Quinn’s testimony – originally scheduled for last Tuesday – was part of a controversial plea deal reached four-and-a-half months ago with S.C. first circuit solicitor David Pascoe.
According to our sources, Quinn’s testimony lasted “all day” Friday. Quinn reportedly told several confidants that he “told the truth” during his extensive grilling – but that he was unable to provide details of his testimony per the terms of his plea agreement.
Grand jury proceedings are secret. Also, Pascoe made it clear earlier this month that Quinn would be “shielded from the press” during his appearance.
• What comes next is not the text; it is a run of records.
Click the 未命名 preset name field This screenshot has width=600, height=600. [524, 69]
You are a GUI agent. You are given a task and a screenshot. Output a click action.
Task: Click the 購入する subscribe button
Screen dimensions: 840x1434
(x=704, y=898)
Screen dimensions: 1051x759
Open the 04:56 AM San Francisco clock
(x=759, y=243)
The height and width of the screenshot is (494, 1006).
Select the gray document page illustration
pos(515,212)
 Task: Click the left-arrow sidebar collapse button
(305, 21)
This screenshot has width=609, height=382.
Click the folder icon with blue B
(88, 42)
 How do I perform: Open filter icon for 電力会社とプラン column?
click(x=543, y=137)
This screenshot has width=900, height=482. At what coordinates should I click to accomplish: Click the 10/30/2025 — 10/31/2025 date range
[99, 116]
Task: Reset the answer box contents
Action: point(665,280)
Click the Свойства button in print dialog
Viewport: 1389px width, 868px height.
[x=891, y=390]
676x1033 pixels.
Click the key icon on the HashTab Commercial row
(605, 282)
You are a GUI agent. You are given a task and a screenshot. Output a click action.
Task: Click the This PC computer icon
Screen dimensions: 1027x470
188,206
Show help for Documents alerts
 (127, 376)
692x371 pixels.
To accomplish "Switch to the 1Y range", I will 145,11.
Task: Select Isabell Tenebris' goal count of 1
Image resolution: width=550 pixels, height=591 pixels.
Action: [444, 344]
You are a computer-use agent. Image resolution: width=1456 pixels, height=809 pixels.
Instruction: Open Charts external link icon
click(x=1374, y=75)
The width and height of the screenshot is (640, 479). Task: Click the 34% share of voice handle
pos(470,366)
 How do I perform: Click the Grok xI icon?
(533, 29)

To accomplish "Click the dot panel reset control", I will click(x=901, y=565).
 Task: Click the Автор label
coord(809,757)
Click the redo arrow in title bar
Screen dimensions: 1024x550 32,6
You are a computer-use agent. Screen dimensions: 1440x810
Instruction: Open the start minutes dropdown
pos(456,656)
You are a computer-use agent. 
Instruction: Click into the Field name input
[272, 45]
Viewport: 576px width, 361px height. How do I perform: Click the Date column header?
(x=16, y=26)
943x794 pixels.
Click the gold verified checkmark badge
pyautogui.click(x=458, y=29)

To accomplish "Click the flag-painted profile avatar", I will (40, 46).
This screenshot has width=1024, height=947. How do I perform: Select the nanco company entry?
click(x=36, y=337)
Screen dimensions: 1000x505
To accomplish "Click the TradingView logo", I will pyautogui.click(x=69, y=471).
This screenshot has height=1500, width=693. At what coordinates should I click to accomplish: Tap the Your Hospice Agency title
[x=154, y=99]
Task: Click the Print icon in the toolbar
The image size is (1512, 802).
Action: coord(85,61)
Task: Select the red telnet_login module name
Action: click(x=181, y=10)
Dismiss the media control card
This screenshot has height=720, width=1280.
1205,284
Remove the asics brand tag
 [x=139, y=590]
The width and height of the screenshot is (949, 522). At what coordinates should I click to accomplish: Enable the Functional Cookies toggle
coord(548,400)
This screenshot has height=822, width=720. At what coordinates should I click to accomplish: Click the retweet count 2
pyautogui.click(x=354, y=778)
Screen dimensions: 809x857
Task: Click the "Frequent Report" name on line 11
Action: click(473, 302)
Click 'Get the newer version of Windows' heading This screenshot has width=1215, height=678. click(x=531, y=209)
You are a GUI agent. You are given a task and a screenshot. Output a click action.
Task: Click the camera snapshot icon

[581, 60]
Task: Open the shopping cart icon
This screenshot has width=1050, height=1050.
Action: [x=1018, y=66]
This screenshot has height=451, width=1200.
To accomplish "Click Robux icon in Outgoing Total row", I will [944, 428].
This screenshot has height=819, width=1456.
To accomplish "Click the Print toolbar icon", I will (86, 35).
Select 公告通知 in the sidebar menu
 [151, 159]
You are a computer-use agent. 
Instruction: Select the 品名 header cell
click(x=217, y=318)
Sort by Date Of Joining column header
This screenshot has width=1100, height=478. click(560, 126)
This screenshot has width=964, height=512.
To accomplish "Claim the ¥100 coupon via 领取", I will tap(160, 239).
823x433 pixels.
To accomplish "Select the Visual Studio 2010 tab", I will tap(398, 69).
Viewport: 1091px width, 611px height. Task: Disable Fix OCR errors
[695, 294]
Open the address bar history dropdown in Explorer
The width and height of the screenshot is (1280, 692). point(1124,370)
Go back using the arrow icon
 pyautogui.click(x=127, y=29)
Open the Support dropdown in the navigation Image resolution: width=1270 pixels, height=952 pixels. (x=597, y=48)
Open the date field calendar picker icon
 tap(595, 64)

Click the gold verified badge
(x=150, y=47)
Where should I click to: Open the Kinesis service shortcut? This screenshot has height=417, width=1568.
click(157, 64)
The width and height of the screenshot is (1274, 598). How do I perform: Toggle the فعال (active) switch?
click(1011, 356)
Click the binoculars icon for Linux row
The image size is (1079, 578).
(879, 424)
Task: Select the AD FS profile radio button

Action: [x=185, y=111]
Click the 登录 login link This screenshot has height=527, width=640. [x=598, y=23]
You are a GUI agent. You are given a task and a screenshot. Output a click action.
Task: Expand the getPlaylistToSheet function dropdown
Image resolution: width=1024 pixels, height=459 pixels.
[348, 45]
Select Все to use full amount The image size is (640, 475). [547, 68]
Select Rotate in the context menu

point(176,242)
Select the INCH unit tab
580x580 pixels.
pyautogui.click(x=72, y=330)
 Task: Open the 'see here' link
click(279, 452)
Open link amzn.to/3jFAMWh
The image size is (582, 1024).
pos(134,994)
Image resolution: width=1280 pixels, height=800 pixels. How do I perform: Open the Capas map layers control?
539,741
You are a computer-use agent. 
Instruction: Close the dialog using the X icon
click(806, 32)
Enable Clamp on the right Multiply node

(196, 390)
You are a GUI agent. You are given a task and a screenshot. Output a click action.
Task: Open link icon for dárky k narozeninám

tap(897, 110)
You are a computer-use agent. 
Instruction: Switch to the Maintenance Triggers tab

What went down inside the “star chamber?”
We don’t know, but given the influential consultant’s lengthy list of wealthy corporate and powerful political clients, his appearance before the statewide grand jury has been highly anticipated – especially seeing as it falls during the peak of the state’s partisan primary election season.
Many believe the veteran consultant – who built a political empire of unrivaled influence over the past three decades – will be instrumental in bringing cases against several high-profile defendants.
Pascoe has yet to bring a defendant to trial in connection with the ongoing investigation, however he has secured guilty pleas and resignations from three powerful “Republican”members of the S.C. House of Representatives – former S.C. speaker of the House Bobby Harrell, former majority leader Jimmy Merrill, and former majority leader Rick Quinn (Richard Quinn’s son).
Harrell and Merrill have also been cooperating with Pascoe’s probe in the aftermath of their pleas.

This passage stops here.